▶ _What to work on_
Take the entries that follow and return exactly the lines from the one holding "Club Clarins Loyalty Program (597, 1754)" through the one holding "Contact Us (138, 1581)", both included. Nothing else is needed.

Stored records:
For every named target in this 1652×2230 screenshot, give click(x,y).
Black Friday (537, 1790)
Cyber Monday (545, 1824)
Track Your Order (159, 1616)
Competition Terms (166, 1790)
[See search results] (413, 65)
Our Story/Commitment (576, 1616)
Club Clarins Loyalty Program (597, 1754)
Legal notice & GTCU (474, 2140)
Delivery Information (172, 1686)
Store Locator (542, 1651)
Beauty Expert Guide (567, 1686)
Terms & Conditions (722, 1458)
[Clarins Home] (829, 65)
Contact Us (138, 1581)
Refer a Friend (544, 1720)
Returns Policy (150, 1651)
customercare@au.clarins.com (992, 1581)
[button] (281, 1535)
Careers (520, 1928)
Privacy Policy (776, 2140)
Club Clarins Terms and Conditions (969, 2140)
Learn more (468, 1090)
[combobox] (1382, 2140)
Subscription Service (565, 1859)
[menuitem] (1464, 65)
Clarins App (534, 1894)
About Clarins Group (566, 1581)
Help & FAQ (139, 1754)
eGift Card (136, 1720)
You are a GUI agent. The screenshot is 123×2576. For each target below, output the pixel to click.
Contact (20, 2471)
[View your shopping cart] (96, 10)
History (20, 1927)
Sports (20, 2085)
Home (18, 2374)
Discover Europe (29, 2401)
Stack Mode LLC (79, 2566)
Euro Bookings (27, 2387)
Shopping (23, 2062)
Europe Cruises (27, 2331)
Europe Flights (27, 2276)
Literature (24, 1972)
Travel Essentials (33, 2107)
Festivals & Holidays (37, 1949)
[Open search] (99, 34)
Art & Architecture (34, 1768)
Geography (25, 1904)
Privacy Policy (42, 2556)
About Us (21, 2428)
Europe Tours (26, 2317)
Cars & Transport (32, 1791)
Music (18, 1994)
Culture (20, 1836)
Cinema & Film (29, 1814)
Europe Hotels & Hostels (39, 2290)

▶ _Solved exercise_
Club Clarins Loyalty Program (597, 1754)
Legal notice & GTCU (474, 2140)
Delivery Information (172, 1686)
Store Locator (542, 1651)
Beauty Expert Guide (567, 1686)
Terms & Conditions (722, 1458)
[Clarins Home] (829, 65)
Contact Us (138, 1581)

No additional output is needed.